** Listed records follows **
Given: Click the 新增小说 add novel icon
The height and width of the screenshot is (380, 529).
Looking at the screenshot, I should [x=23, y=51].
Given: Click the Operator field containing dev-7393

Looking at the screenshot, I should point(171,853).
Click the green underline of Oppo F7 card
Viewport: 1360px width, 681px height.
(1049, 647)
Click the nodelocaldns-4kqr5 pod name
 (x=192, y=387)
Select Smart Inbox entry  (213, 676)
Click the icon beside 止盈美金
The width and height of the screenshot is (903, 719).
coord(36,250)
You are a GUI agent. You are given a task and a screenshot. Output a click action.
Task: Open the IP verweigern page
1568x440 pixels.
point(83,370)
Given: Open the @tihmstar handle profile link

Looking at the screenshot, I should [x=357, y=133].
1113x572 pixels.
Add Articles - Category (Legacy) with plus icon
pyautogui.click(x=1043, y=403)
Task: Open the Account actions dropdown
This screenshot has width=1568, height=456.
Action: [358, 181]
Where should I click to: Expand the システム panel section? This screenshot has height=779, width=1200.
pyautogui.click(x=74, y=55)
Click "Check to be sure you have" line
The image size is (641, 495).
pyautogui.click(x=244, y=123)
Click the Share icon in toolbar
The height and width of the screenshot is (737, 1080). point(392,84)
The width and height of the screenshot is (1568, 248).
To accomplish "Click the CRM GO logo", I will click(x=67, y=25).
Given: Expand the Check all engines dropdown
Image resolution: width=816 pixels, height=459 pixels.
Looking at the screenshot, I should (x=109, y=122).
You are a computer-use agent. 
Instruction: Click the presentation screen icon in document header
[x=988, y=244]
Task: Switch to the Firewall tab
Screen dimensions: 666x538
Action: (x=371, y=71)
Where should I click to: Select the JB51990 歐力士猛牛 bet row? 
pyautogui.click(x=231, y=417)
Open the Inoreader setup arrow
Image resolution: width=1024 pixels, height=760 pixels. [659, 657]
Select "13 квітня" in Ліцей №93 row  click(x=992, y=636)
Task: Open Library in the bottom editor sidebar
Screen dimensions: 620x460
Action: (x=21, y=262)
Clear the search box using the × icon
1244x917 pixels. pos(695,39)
** End of Listed records **
_Aim of the task_: Begin with the line holding "Task: Open Library" and end with the last line of the material. Copy all of them exactly.

_Answer to the exercise_:
Task: Open Library in the bottom editor sidebar
Screen dimensions: 620x460
Action: (x=21, y=262)
Clear the search box using the × icon
1244x917 pixels. pos(695,39)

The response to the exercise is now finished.